3. Kool Moe Dee, “Go See The Doctor” Kool Moe Dee’s self-titled solo album came out in 1986, but its five-and-a-half-minute leadoff track sounds even older, with its minimalist beat and Moe Dee’s somewhat stilted flow and corny rhymes. (“If I see another girl and I get an erection / I’m walking in the other direction.”) But it earns a pass for its classic line “What have I done stuck my dick in?” (sampled in Ice Cube’s “Look Who’s Burnin’”). Kool Moe Dee meets a woman on the street who’s DTF without the whole date charade of wining, dining, and talking about “the birds and the bees in my waterbed.” But like a Christ figure who went too far with his own Mary Magdalene, Moe Dee emerges three days later “drip drip dripping and pus pus pussing.”

4. Ice Cube, “Look Who’s Burnin’”
Ice Cube hits up his neighborhood free clinic for “20 free jimmy-hats,” but gets a booster shot of schadenfreude in this track from 1991’s excellent Death Certificate: “The bitch from up the street,” who had previously scorned Cube’s advances, has gone from “Miss Thang,” to “Miss Gonorrhea.” She hooked up with a college student, not realizing that “he probably fucked the whole university”—just one of the many zingers Cube scores in the song. He and producer Sir Jinx drive the theme home with nearly a dozen well-chosen samples, from that “Go See The Doctor” line mentioned above to Boogie Down Productions’ “Jimmy” and Fishbone’s “Lyin’ Ass Bitch.” Although she’ll get a shot of penicillin for this latest escapade, Cube suspects her time is running out: “A bitch like you’ll be returnin’ with the H-I-V, R.I.P.”

5. 88-Keys featuring Redman, “The Burning Bush”
88-Keys’ 2008 debut, The Death Of Adam, is a concept album about the nightmarish elements of sex and relationships, from unwanted pregnancy to erectile dysfunction (shockingly, it wasn’t a big hit), so venereal disease ranked high on its list of relationship horrors. On “Burning Bush,” the producer-turned-rapper turns the spotlight over to guest Redman, who shares a painfully hilarious story about contracting syphilis from an anonymous, Ecstasy-addled hookup.
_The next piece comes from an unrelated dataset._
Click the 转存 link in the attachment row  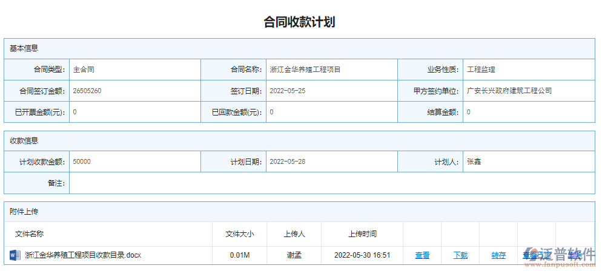(x=498, y=255)
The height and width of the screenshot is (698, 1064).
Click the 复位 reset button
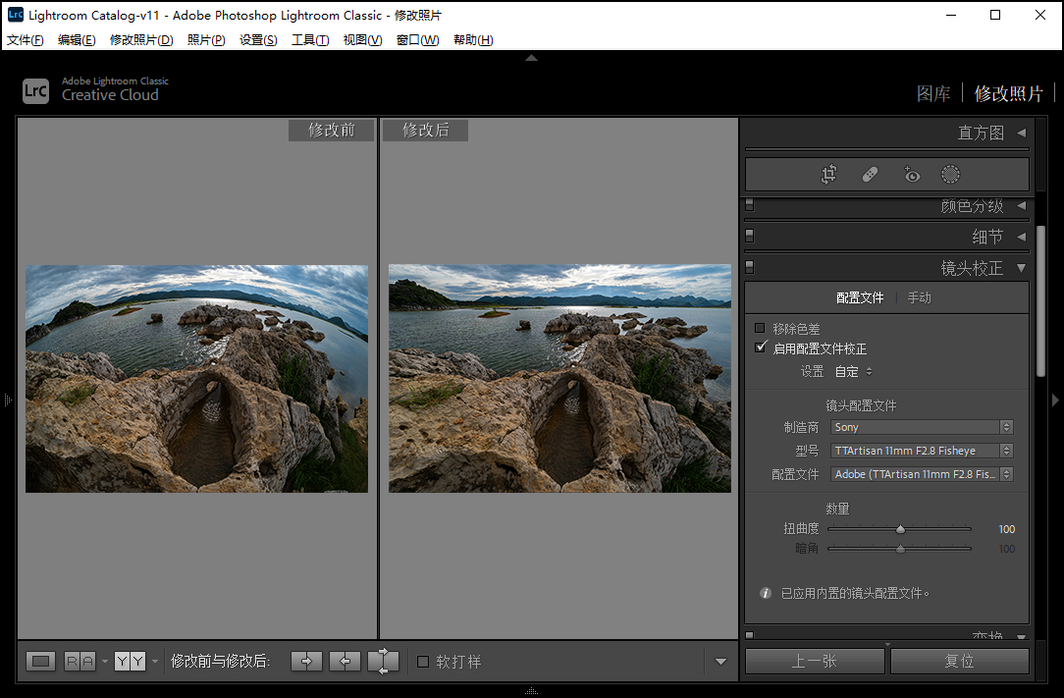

Redman, in his indelible turn of phrase, claims she “burnt me and then disappeared like Hoffa,” then invokes Kool Moe Dee’s advice to go see the doctor.
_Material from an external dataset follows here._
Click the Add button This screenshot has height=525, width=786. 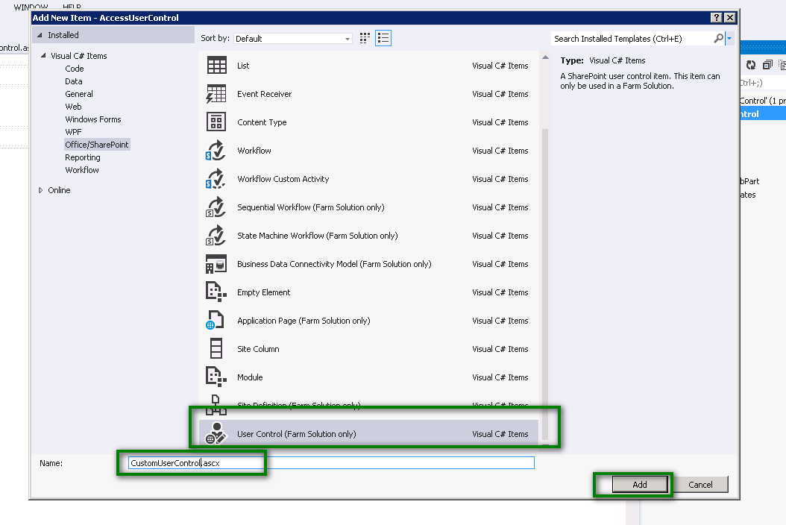[x=641, y=484]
6. Frank Zappa, “Why Does It Hurt When I Pee?”
Even the shortest, dumbest song on Frank Zappa’s 1979 rock opera, Joe’s Garage—the smirking toss-off “Why Does It Hurt When I Pee?”—is given a high-minded background story. During a 1978 show in Munich, Zappa informed the audience of the song’s inspiration—a question posed by his road manager—and that the “type of the words in this song are really stupid, so therefore, we have a really stupid arrangement.” Set to “pseudo-English pomposity, with fake drama thrown in on the side, smothered in tico-tico,” the music is bloated and masturbatory, yet primal—in other words, the perfect accompaniment.

7. AC/DC, “The Jack”
If any rock singer can speak about STDs with authority, it’s the late Bon Scott of AC/DC. Infamous for his promiscuity—and for immortalizing his flings in AC/DC classics like “Whole Lotta Rosie”—Scott acknowledged the negative side of sleeping around in “The Jack.” Riding a grinding blues riff, the gravel-voiced lothario uses one of his favorite devices, the extended double entendre, to equate a poker game with a case of gonorrhea (known in Australian slang as “the jack”): “She’s got the jack and who knows what else?” he quips, having finally met his match in the lechery department. “She gave me the jack / She’s got the jack, and it hurts.”